[Collected data]

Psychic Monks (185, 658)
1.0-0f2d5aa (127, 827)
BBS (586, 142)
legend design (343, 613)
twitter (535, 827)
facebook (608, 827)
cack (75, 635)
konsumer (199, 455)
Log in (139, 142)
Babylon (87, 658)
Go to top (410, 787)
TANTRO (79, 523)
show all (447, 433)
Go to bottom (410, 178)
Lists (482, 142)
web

→ **REQUIRED WORK**:
Your reply must contain each entry, reproduced exactly.

→ **RESPONSE**:
Psychic Monks (185, 658)
1.0-0f2d5aa (127, 827)
BBS (586, 142)
legend design (343, 613)
twitter (535, 827)
facebook (608, 827)
cack (75, 635)
konsumer (199, 455)
Log in (139, 142)
Babylon (87, 658)
Go to top (410, 787)
TANTRO (79, 523)
show all (447, 433)
Go to bottom (410, 178)
Lists (482, 142)
web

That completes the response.